Le bureau FO Justice ÉNAP Élèves tire la sonnette d’alarme sur les conditions d’accueil et d’hébergement réservées à nos collègues brigadiers-chefs de la promotion BC 34B. Les états des chambres et photographies communiqués sont particulièrement préoccupants: ils révélent des problèmes de propreté, d’entretien et de suivi des locaux, indignes d’une école qui doit représenter l’excellence de la formation pénitentiaire et être la vitrine de la Direction générale.
Le bureau ne remet absolument pas en cause les contraintes de l’ÉNAP : la hausse des effectifs et la charge de travail sont réelles. Mais cette augmentation ne peut pas excuser la dégradation de l’accueil.
Plus l’activité de l’École augmente, plus l’administration doit anticiper, renforcer les moyens et contrôler efficacement les prestations.
Qui contrôle réellement la qualité de l’entretien ?
Lorsqu’un agent prend possession d’une chambre, celle-ci doit être propre et prête à l’accueillir, sans qu’il ait à signaler lui-même des dysfonctionnements évidents. L’entretien des locaux repose sur un prestataire extérieur, mais la responsabilité du contrôle reste du ressort de l’administration : un contrat d’entretien n’est pas une formalité, c’est une obligation de résultat. Le bureau FO Justice ÉNAP Élèves demande à la direction de venir constater elle-même la situation sur le terrain, par des visites régulières et inopinées.
Les personnels ne sont pas des numéros
Derrière chaque chambre, il y a un agent – parfois venu de centaines de kilomètres pour suivre une formation – qui doit pouvoir se reposer dans des conditions normales.
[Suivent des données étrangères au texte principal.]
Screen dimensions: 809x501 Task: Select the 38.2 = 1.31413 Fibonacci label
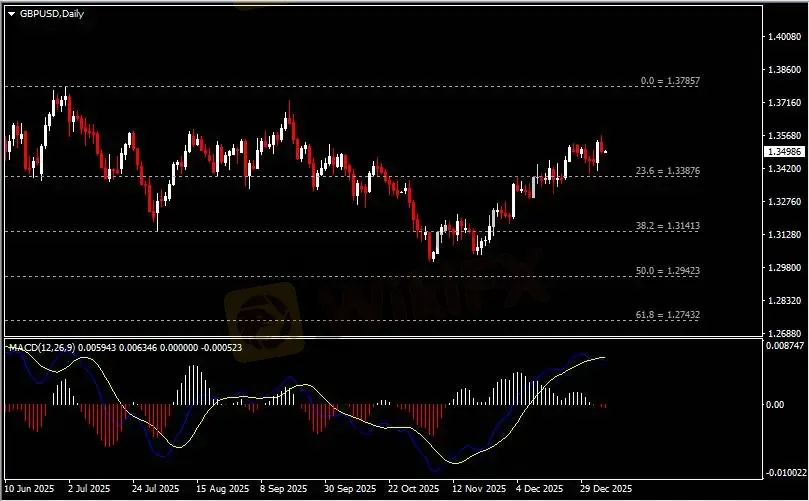pyautogui.click(x=667, y=226)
Nous ne demandons pas des prestations luxueuses ni des chambres cinq étoiles: simplement des conditions d’hébergement propres, entretenues et dignes.
FO Justice dénonce
- Le manque de suivi de l’entretien des locaux :
- Le manque de contrôle apparent de certaines prestations ;
- La dégradation de certains hébergements et des problèmes qui semblent perdurer dans le temps;
- Le manque de considération que peuvent ressentir les personnels :
- L’absence d’une réponse suffisamment rapide et efficace lorsque des problèmes sont signalés.
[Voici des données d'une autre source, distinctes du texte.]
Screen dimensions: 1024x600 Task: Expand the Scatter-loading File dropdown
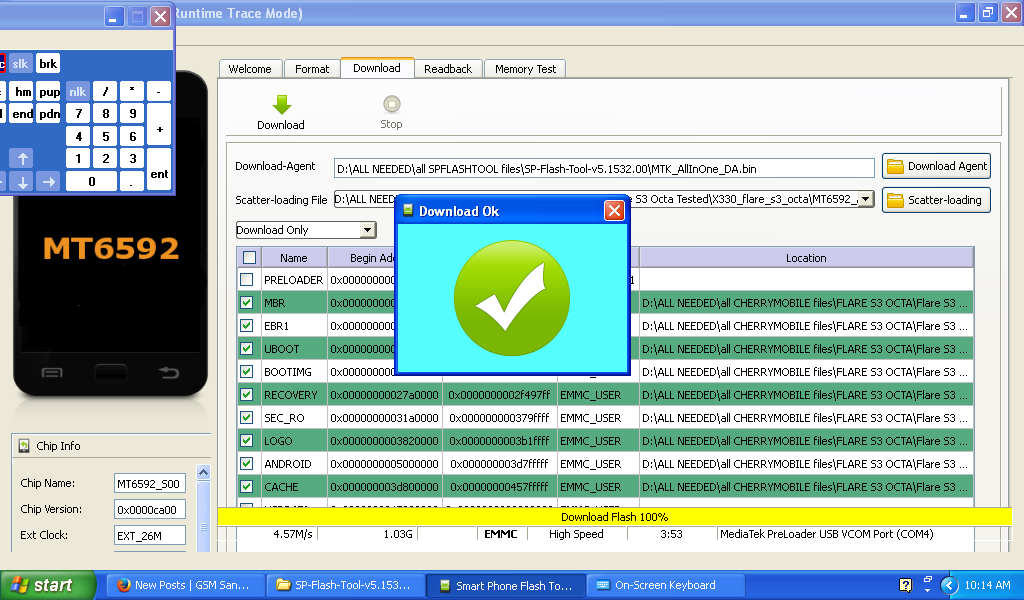pos(866,200)
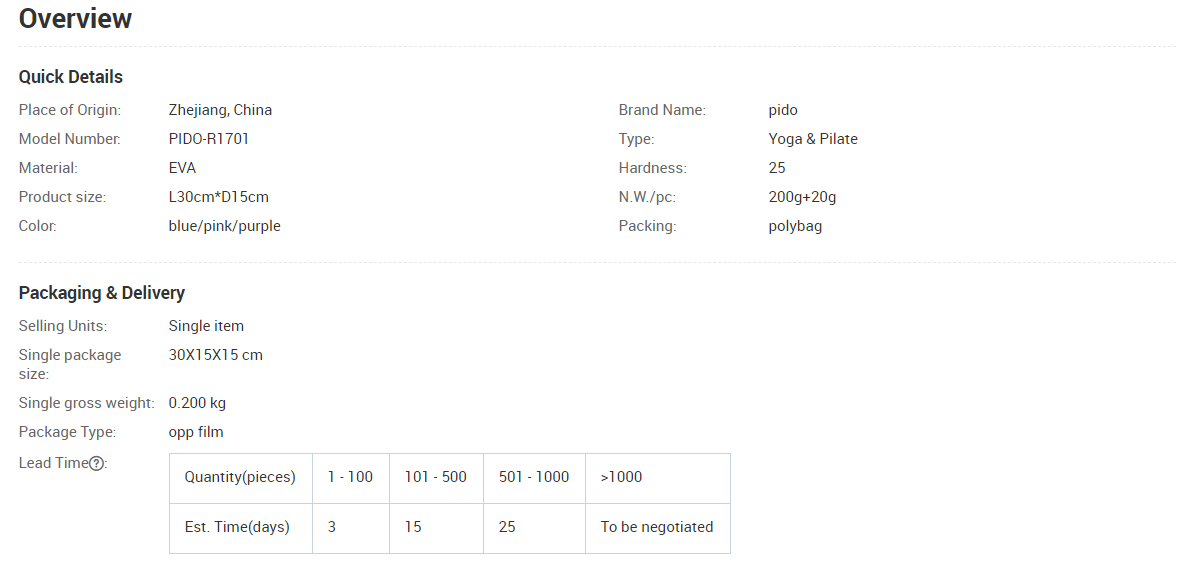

FO Justice demande des actes, pas des promesses
- Un état des lieux complet des chambres et des espaces communs des différents villages d’hébergement:
- Des interventions rapides sur les chambres et locaux présentant des défauts d’entretien ou de dégradation ;
- Un contrôle régulier des prestations, avec signalement et correction immédiats des manquements:
- Des visites régulières, y compris inopinées, permettant à la direction de constater directement l’état des infrastructures;
- Une réponse et une intervention dans un délai raisonnable à chaque signalement d’un apprenant;
- Une véritable politique de maintenance et d’entretien préventif – pas seulement des réparations ponctuelles lorsque les syndicats ou les personnels alertent.
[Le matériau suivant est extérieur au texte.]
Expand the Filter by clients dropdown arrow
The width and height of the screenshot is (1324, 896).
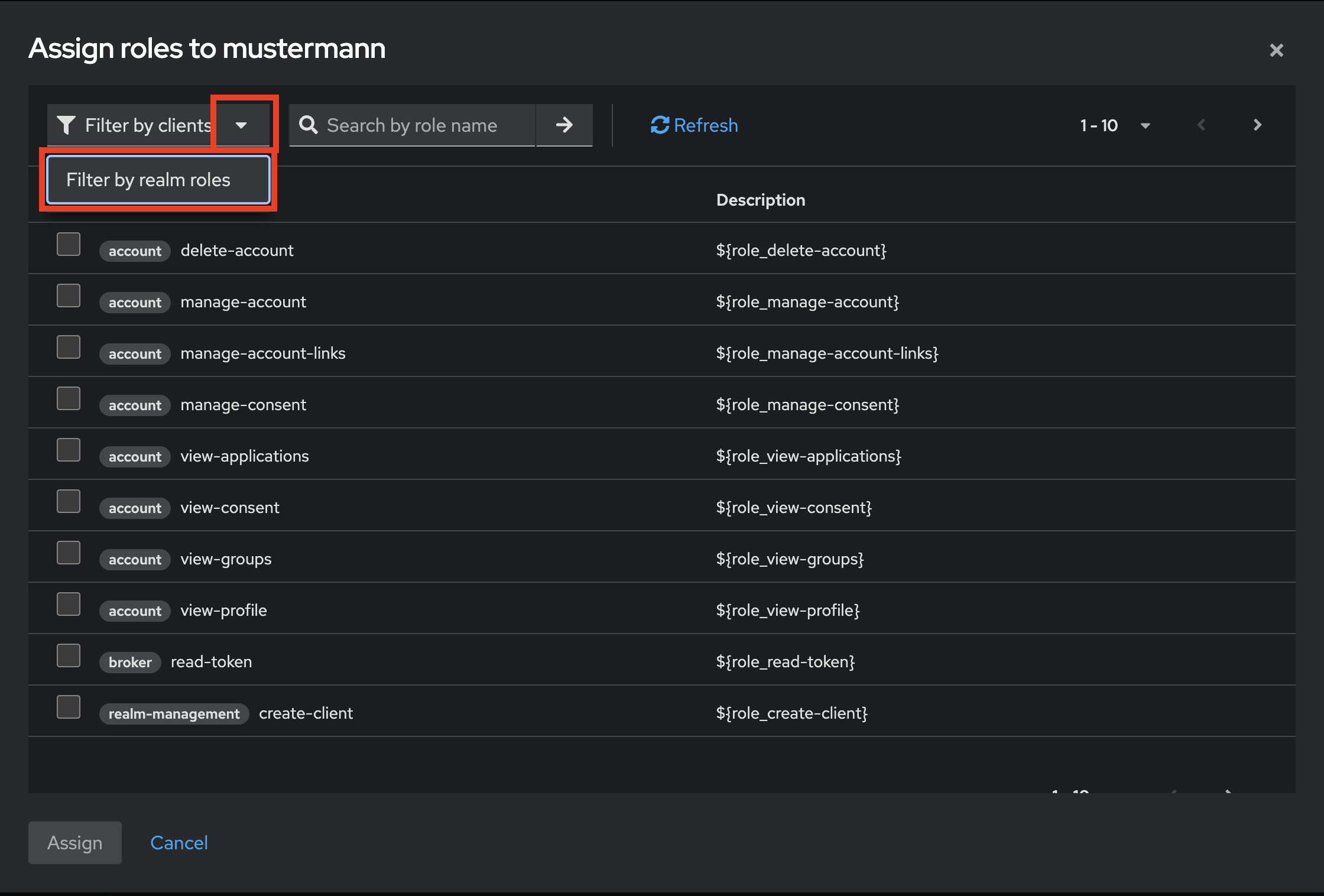click(x=241, y=125)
L’ÉNAP doit être une vitrine, pas une vitrine cassée
L’administration pénitentiaire exige de ses agents professionnalisme, rigueur et exemplarité. FO Justice demande simplement que ces mêmes exigences s’appliquent à l’institution qui forme ses personnels : respect des personnels, qualité de l’accueil, entretien des infrastructures, contrôle des prestataires.
La promotion BC 34B nous alerte aujourd’hui; demain, d’autres pourraient étre confrontées aux mêmes difficultés. Nous refusons d’attendre que la situation se dégrade davantage. FO Justice demande à la direction de l’ENAP de prendre la mesure de la situation et d’apporter des réponses concrètes.
Nos collègues méritent le respect.
Les apprenants méritent des conditions dignes.
L’École Nationale d’Administration Pénitentiaire mérite mieux.